**EXERCISE DIRECTIONS**.
Using the records below, reproduce exactly the lines from the one containing "Screen dimensions: 339x420" through the end, and nothing more; skip the images.

**RECORD SET**.
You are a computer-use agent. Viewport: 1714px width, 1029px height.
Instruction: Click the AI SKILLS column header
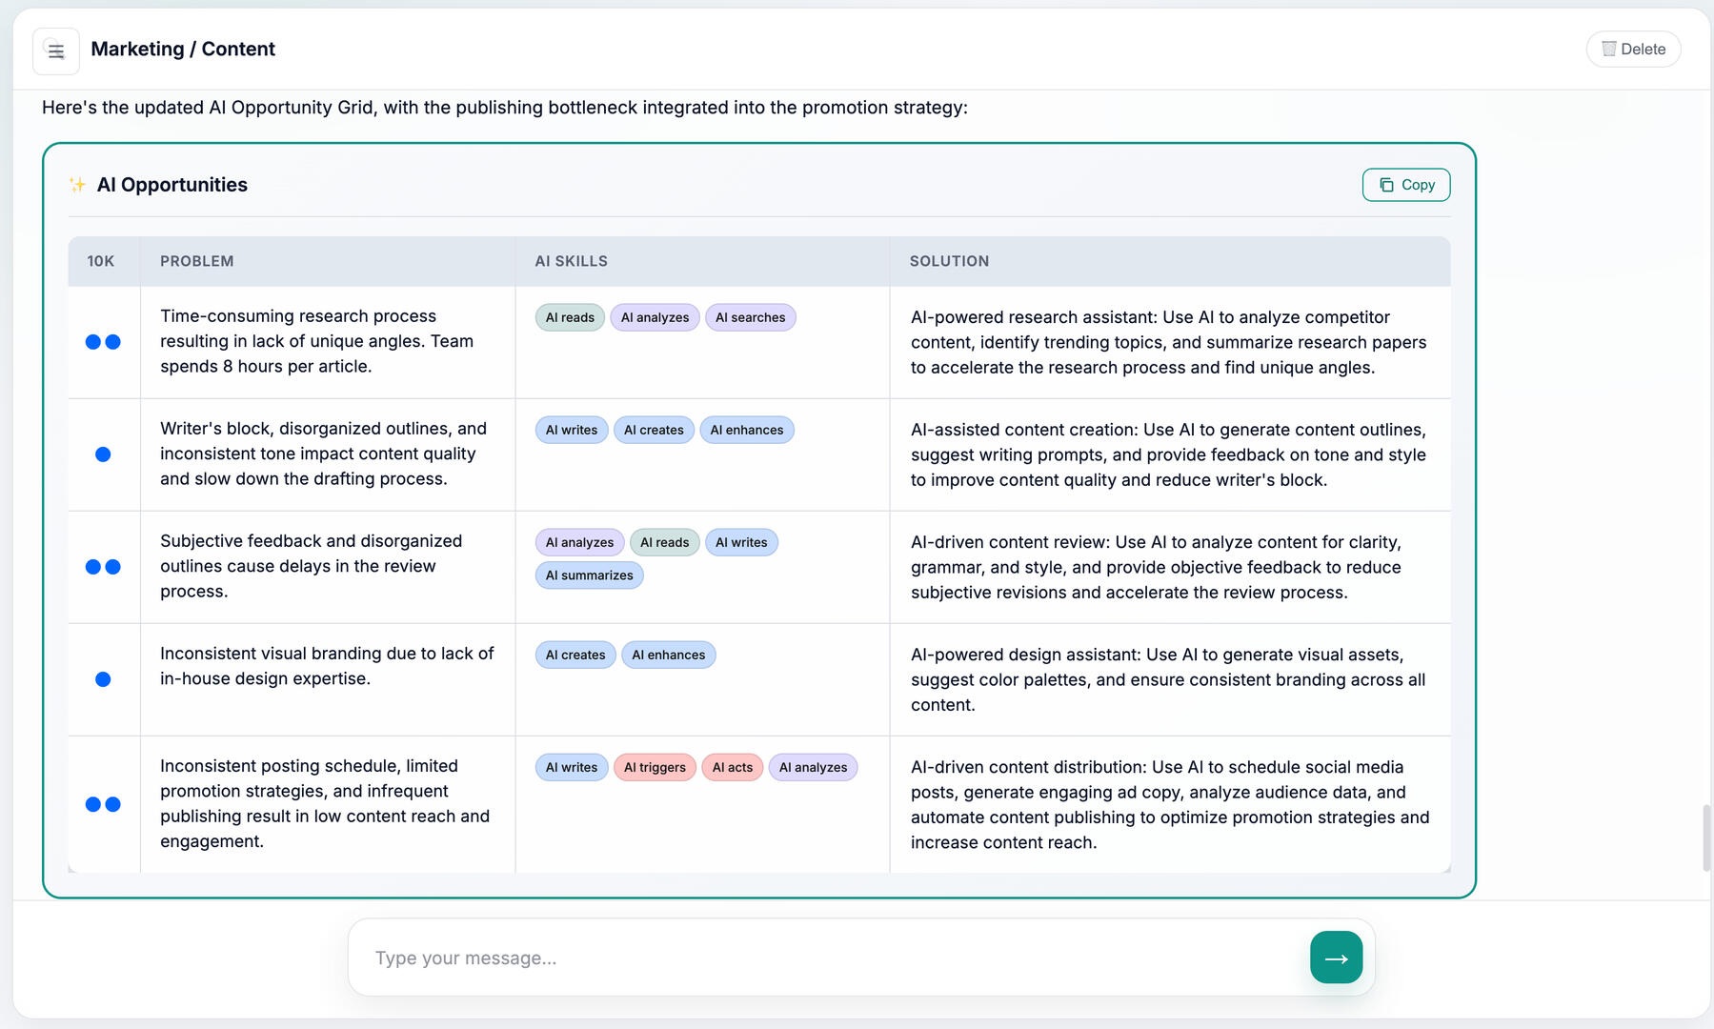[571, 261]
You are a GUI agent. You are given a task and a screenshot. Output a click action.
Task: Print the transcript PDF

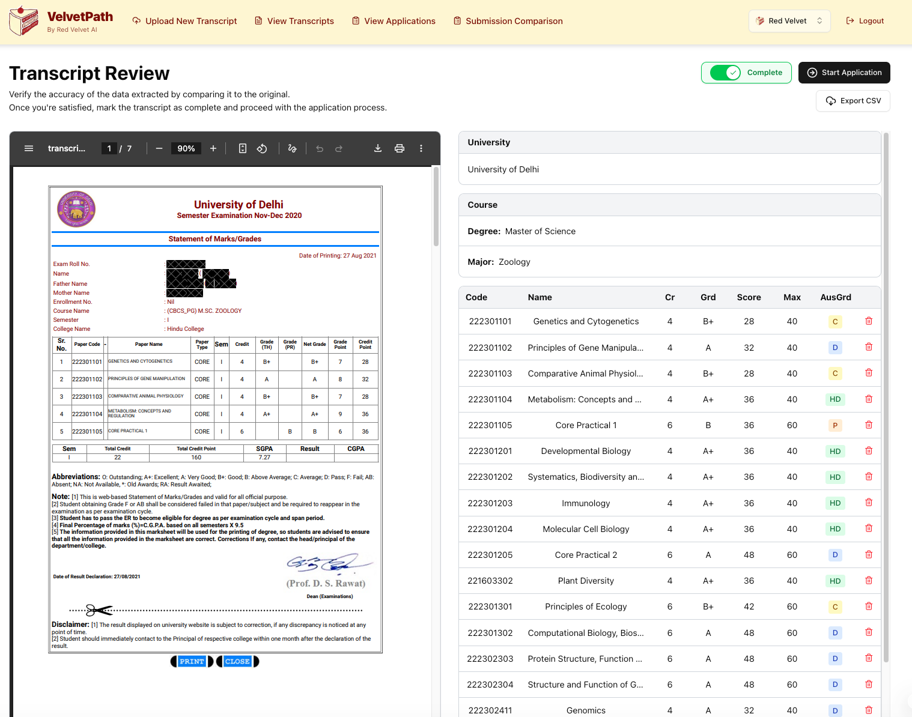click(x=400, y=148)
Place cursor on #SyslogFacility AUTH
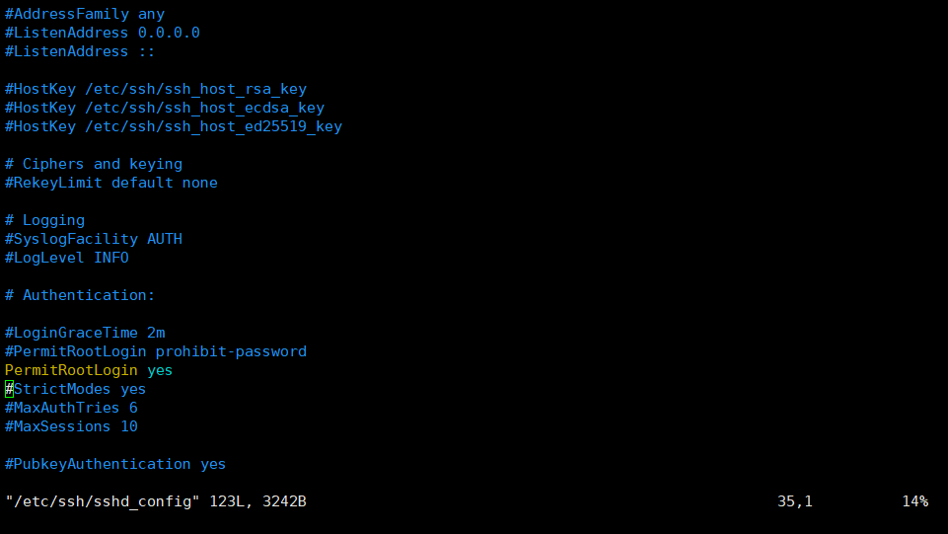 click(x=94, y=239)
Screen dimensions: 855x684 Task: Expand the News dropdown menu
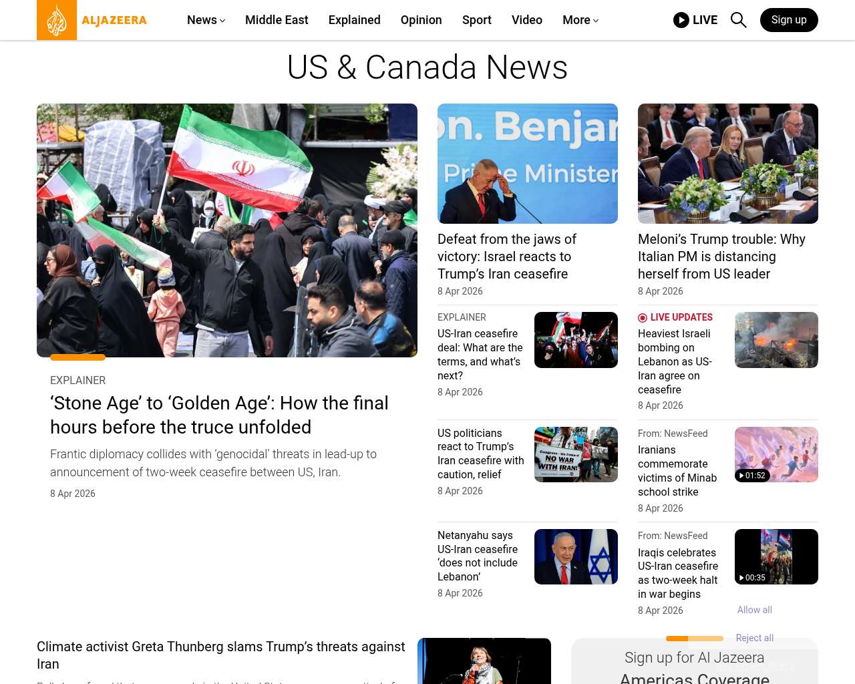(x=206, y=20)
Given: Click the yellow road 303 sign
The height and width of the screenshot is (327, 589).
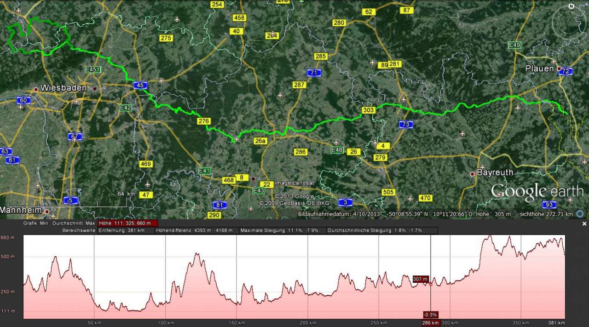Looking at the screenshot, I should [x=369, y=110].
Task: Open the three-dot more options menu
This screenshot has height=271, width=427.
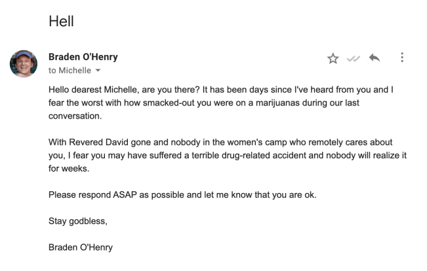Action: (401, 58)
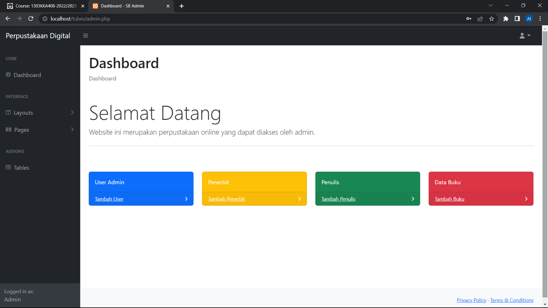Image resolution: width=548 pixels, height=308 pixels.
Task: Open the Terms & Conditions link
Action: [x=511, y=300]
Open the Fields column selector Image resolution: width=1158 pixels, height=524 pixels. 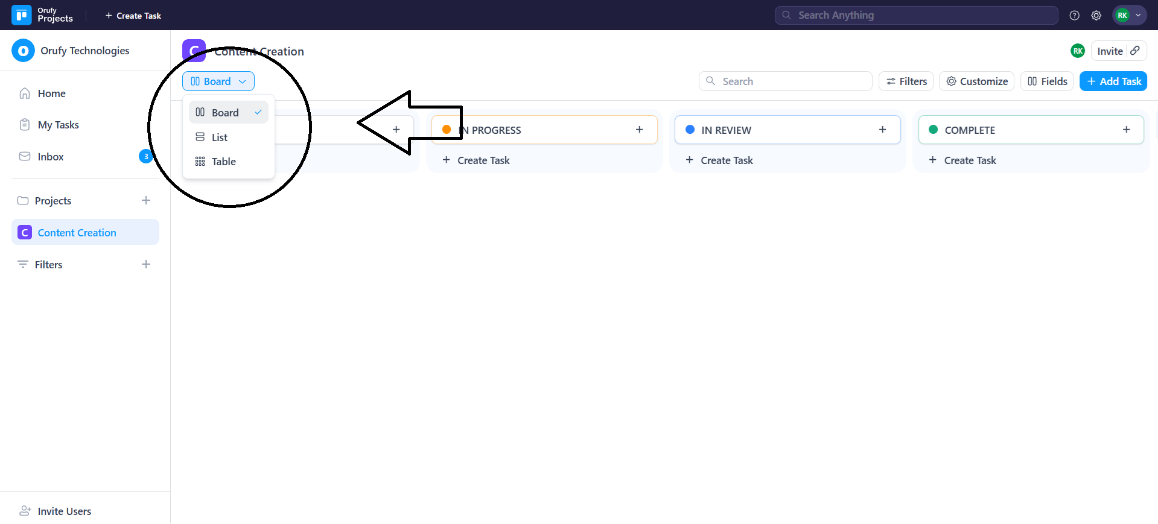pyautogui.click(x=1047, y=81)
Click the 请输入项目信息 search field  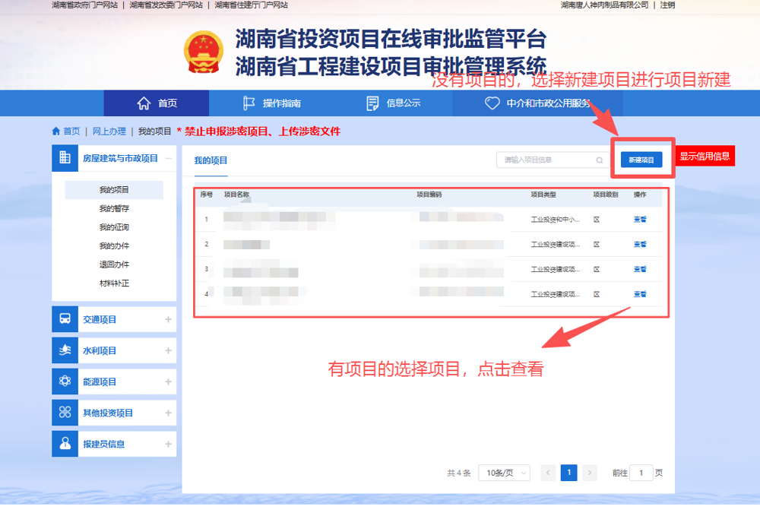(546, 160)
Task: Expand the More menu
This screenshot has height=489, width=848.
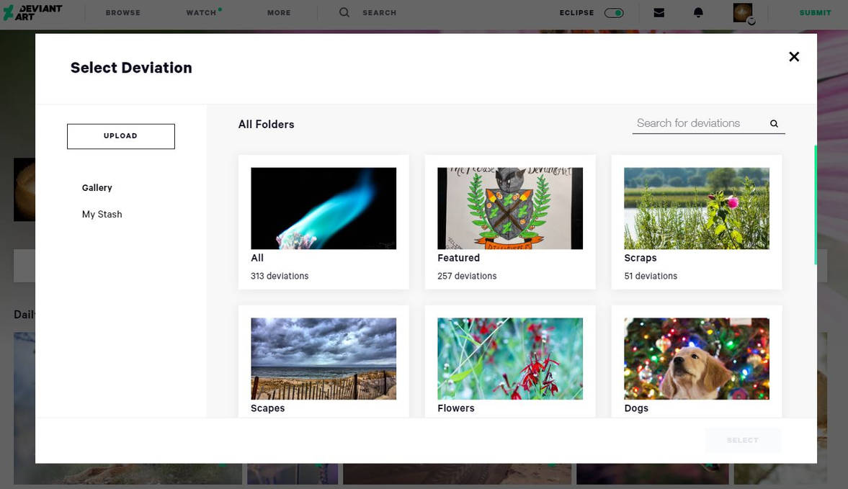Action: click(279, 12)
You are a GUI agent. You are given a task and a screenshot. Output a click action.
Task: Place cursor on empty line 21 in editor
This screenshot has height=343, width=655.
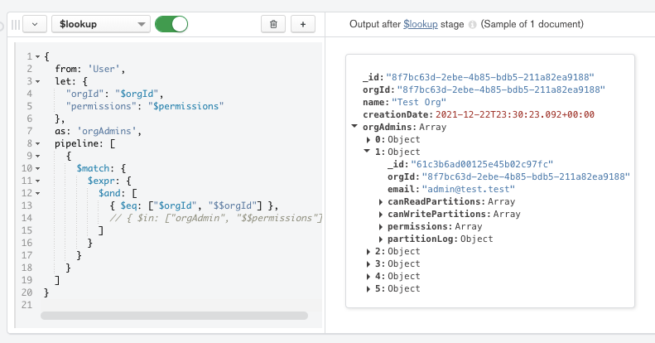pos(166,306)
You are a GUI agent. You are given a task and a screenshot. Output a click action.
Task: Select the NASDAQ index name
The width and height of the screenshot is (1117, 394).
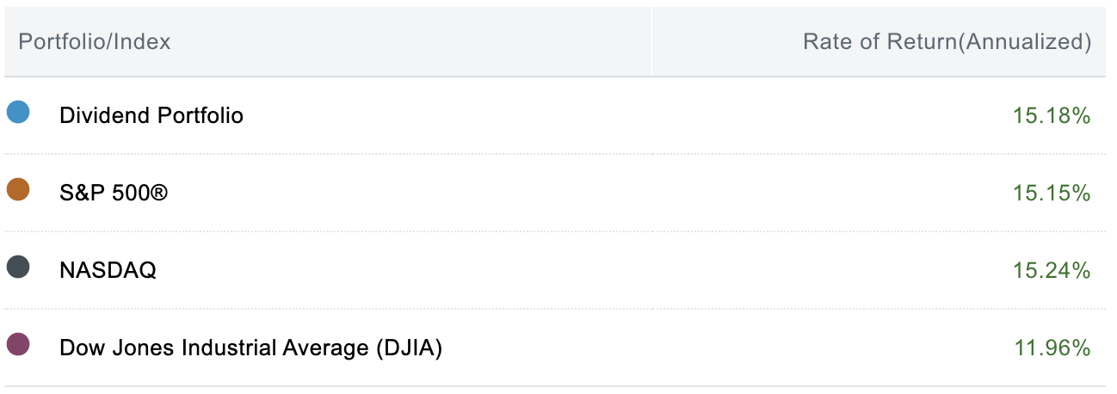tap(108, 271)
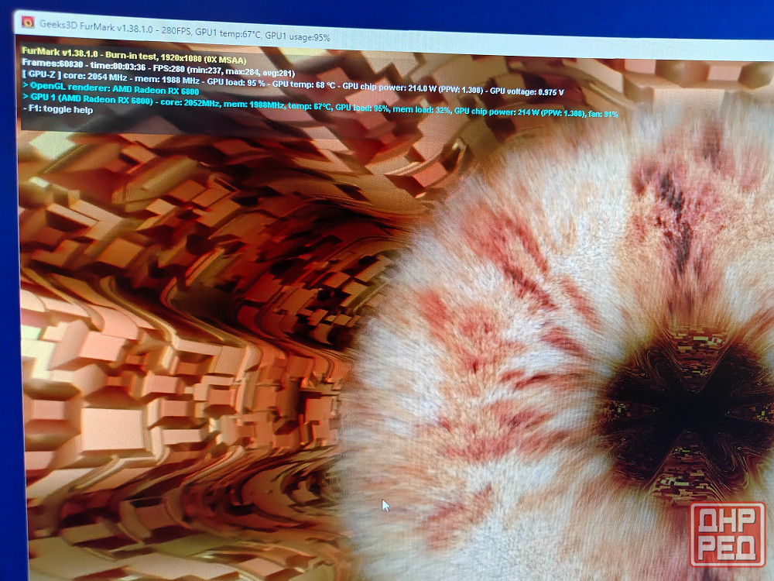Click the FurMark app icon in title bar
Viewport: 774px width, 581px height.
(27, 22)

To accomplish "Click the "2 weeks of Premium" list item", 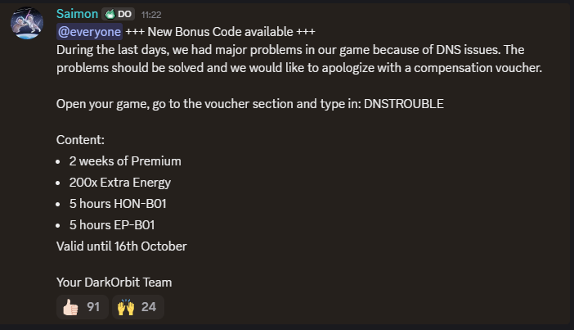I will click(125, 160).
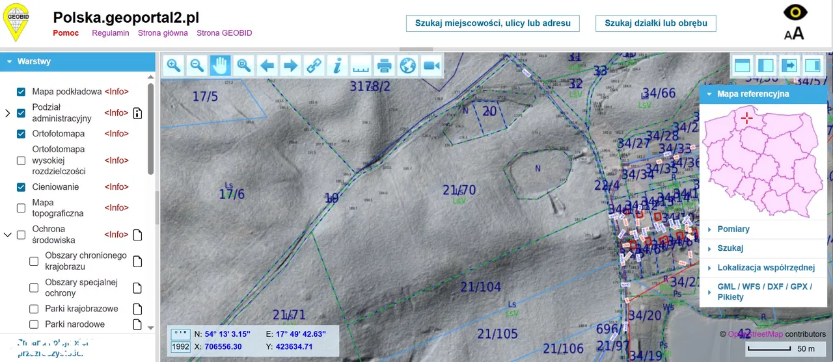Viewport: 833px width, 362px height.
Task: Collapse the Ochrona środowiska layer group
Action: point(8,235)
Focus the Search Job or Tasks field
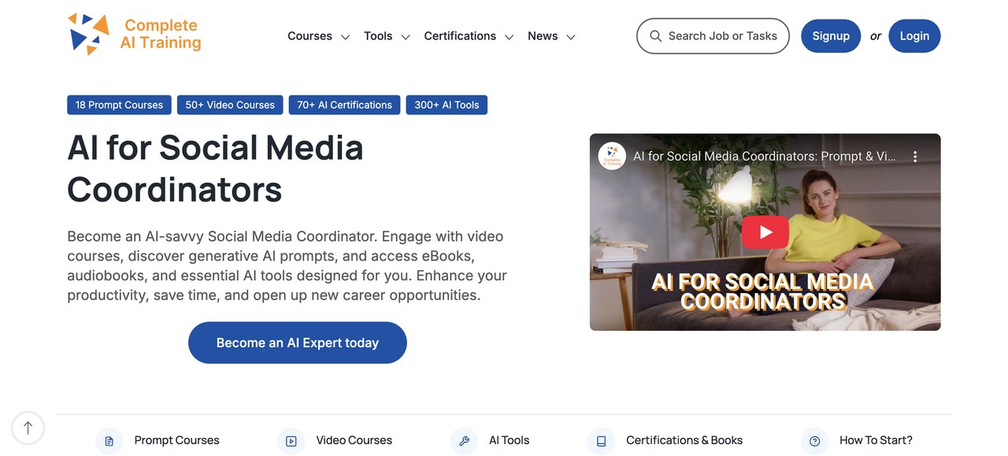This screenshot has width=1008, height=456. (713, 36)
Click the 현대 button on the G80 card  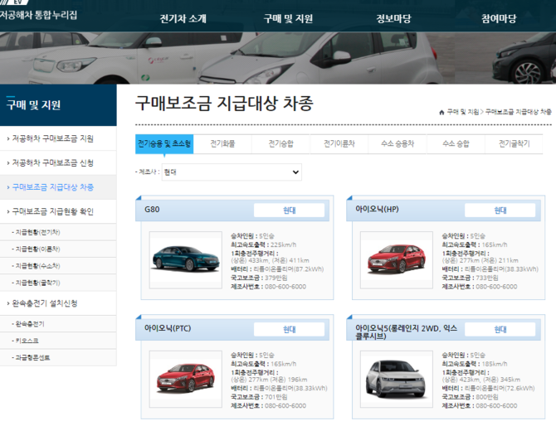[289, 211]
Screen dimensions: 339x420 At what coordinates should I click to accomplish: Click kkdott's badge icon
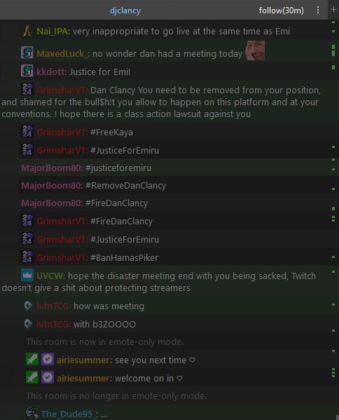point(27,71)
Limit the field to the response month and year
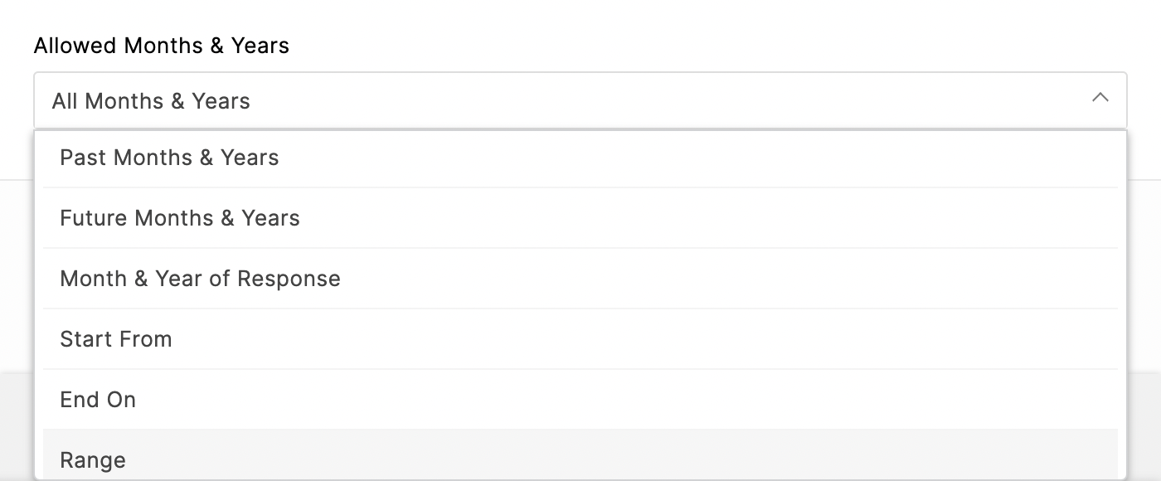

**TASK OUTPUT**.
Screen dimensions: 339x420 At what coordinates should I click to accomplish: Click kkdott's badge icon
point(27,71)
Limit the field to the response month and year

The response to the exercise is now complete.